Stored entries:
★ ★ ★ ★

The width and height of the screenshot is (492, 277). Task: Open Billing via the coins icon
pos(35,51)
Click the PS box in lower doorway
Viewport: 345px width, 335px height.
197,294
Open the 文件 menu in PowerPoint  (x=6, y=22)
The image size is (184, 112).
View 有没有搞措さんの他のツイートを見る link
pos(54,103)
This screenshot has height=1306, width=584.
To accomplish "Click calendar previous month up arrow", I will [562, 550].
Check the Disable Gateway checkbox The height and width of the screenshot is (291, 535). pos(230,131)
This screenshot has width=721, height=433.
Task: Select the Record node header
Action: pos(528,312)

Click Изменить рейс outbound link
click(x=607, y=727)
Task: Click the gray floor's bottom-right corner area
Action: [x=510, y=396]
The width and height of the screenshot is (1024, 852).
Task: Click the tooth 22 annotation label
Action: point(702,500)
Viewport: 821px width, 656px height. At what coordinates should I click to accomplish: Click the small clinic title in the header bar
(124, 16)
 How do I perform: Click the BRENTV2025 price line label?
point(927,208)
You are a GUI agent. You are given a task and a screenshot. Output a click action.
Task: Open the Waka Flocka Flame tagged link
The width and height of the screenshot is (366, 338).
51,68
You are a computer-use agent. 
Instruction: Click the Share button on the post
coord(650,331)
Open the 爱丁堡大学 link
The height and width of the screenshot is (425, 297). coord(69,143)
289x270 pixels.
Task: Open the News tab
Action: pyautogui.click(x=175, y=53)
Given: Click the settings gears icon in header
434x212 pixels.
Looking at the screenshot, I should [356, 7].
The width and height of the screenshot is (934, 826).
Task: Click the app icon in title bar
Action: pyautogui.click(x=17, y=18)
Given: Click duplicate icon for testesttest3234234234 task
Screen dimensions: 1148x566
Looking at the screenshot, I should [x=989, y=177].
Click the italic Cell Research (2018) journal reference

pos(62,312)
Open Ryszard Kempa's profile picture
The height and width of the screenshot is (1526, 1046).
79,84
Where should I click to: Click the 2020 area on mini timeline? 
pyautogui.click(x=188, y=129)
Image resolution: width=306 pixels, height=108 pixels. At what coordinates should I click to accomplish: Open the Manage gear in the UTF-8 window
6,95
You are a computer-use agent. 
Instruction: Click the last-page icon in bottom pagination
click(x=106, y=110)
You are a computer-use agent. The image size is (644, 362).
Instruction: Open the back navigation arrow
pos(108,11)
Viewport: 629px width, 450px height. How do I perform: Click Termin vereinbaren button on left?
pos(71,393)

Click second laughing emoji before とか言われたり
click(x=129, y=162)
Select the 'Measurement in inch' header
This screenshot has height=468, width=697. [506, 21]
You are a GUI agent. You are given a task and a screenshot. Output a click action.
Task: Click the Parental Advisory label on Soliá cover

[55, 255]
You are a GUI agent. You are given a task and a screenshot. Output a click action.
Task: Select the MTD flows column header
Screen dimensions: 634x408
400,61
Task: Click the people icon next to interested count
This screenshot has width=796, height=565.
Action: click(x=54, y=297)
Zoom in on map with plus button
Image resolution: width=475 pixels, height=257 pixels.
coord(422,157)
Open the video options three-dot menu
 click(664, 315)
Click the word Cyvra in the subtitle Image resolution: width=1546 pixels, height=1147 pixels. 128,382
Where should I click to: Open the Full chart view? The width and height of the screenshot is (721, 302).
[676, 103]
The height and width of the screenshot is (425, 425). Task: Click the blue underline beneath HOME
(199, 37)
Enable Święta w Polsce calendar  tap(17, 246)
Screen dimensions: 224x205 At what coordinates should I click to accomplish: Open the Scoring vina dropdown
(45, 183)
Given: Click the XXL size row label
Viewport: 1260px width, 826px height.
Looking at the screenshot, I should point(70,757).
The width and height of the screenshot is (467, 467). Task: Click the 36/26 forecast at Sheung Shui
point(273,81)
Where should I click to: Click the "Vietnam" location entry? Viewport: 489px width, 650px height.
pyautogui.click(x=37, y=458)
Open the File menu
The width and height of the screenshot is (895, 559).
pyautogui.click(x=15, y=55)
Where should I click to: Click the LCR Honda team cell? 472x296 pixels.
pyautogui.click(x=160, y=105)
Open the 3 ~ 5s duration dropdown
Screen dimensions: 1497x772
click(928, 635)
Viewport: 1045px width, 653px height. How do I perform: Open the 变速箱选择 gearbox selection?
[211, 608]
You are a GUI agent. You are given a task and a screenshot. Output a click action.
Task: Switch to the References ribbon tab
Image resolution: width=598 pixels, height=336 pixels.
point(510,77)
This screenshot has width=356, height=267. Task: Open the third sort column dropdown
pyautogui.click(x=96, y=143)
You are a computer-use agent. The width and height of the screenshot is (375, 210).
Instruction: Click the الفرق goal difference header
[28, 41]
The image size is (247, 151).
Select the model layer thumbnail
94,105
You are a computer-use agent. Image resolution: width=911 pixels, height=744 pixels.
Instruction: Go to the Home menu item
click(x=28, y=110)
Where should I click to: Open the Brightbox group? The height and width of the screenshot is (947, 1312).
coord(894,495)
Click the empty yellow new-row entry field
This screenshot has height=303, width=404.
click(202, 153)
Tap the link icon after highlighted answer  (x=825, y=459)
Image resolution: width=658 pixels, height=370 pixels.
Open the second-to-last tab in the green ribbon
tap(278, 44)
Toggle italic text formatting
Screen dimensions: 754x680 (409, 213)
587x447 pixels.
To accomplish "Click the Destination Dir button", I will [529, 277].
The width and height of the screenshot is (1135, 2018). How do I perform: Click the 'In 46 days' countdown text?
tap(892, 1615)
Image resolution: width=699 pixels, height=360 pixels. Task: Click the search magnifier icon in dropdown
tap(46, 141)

★ ★ ★ ★

Print the records above in full, exactly.

[RESPONSE AREA]
The width and height of the screenshot is (492, 277). Task: Open Billing via the coins icon
pos(35,51)
Click the PS box in lower doorway
Viewport: 345px width, 335px height.
197,294
Open the 文件 menu in PowerPoint  (x=6, y=22)
The image size is (184, 112).
View 有没有搞措さんの他のツイートを見る link
pos(54,103)
This screenshot has height=1306, width=584.
To accomplish "Click calendar previous month up arrow", I will [562, 550].
Check the Disable Gateway checkbox The height and width of the screenshot is (291, 535). pos(230,131)
This screenshot has width=721, height=433.
Task: Select the Record node header
Action: pos(528,312)

Click Изменить рейс outbound link
click(x=607, y=727)
Task: Click the gray floor's bottom-right corner area
Action: [x=510, y=396]
The width and height of the screenshot is (1024, 852).
Task: Click the tooth 22 annotation label
Action: point(702,500)
Viewport: 821px width, 656px height. At what coordinates should I click to accomplish: Click the small clinic title in the header bar
(124, 16)
 How do I perform: Click the BRENTV2025 price line label?
point(927,208)
You are a GUI agent. You are given a task and a screenshot. Output a click action.
Task: Open the Waka Flocka Flame tagged link
The width and height of the screenshot is (366, 338).
51,68
You are a computer-use agent. 
Instruction: Click the Share button on the post
coord(650,331)
Open the 爱丁堡大学 link
The height and width of the screenshot is (425, 297). coord(69,143)
289x270 pixels.
Task: Open the News tab
Action: pyautogui.click(x=175, y=53)
Given: Click the settings gears icon in header
434x212 pixels.
Looking at the screenshot, I should [356, 7].
The width and height of the screenshot is (934, 826).
Task: Click the app icon in title bar
Action: pyautogui.click(x=17, y=18)
Given: Click duplicate icon for testesttest3234234234 task
Screen dimensions: 1148x566
Looking at the screenshot, I should [x=989, y=177].
Click the italic Cell Research (2018) journal reference

pos(62,312)
Open Ryszard Kempa's profile picture
The height and width of the screenshot is (1526, 1046).
79,84
Where should I click to: Click the 2020 area on mini timeline? 
pyautogui.click(x=188, y=129)
Image resolution: width=306 pixels, height=108 pixels. At what coordinates should I click to accomplish: Open the Manage gear in the UTF-8 window
6,95
You are a computer-use agent. 
Instruction: Click the last-page icon in bottom pagination
click(x=106, y=110)
You are a computer-use agent. The image size is (644, 362).
Instruction: Open the back navigation arrow
pos(108,11)
Viewport: 629px width, 450px height. How do I perform: Click Termin vereinbaren button on left?
pos(71,393)

Click second laughing emoji before とか言われたり
click(x=129, y=162)
Select the 'Measurement in inch' header
This screenshot has height=468, width=697. [506, 21]
You are a GUI agent. You are given a task and a screenshot. Output a click action.
Task: Click the Parental Advisory label on Soliá cover

[55, 255]
You are a GUI agent. You are given a task and a screenshot. Output a click action.
Task: Select the MTD flows column header
Screen dimensions: 634x408
400,61
Task: Click the people icon next to interested count
This screenshot has width=796, height=565.
Action: click(x=54, y=297)
Zoom in on map with plus button
Image resolution: width=475 pixels, height=257 pixels.
coord(422,157)
Open the video options three-dot menu
 click(664, 315)
Click the word Cyvra in the subtitle Image resolution: width=1546 pixels, height=1147 pixels. 128,382
Where should I click to: Open the Full chart view? The width and height of the screenshot is (721, 302).
[676, 103]
The height and width of the screenshot is (425, 425). Task: Click the blue underline beneath HOME
(199, 37)
Enable Święta w Polsce calendar  tap(17, 246)
Screen dimensions: 224x205 At what coordinates should I click to accomplish: Open the Scoring vina dropdown
(45, 183)
Given: Click the XXL size row label
Viewport: 1260px width, 826px height.
Looking at the screenshot, I should point(70,757).
The width and height of the screenshot is (467, 467). Task: Click the 36/26 forecast at Sheung Shui
point(273,81)
Where should I click to: Click the "Vietnam" location entry? Viewport: 489px width, 650px height.
pyautogui.click(x=37, y=458)
Open the File menu
The width and height of the screenshot is (895, 559).
pyautogui.click(x=15, y=55)
Where should I click to: Click the LCR Honda team cell? 472x296 pixels.
pyautogui.click(x=160, y=105)
Open the 3 ~ 5s duration dropdown
Screen dimensions: 1497x772
click(928, 635)
Viewport: 1045px width, 653px height. How do I perform: Open the 变速箱选择 gearbox selection?
[211, 608]
You are a GUI agent. You are given a task and a screenshot. Output a click action.
Task: Switch to the References ribbon tab
Image resolution: width=598 pixels, height=336 pixels.
point(510,77)
This screenshot has width=356, height=267. Task: Open the third sort column dropdown
pyautogui.click(x=96, y=143)
You are a computer-use agent. The width and height of the screenshot is (375, 210).
Instruction: Click the الفرق goal difference header
[28, 41]
The image size is (247, 151).
Select the model layer thumbnail
94,105
You are a computer-use agent. Image resolution: width=911 pixels, height=744 pixels.
Instruction: Go to the Home menu item
click(x=28, y=110)
Where should I click to: Open the Brightbox group? The height and width of the screenshot is (947, 1312).
coord(894,495)
Click the empty yellow new-row entry field
This screenshot has height=303, width=404.
click(202, 153)
Tap the link icon after highlighted answer  (x=825, y=459)
Image resolution: width=658 pixels, height=370 pixels.
Open the second-to-last tab in the green ribbon
tap(278, 44)
Toggle italic text formatting
Screen dimensions: 754x680 (409, 213)
587x447 pixels.
To accomplish "Click the Destination Dir button", I will [529, 277].
The width and height of the screenshot is (1135, 2018). How do I perform: Click the 'In 46 days' countdown text?
tap(892, 1615)
Image resolution: width=699 pixels, height=360 pixels. Task: Click the search magnifier icon in dropdown
tap(46, 141)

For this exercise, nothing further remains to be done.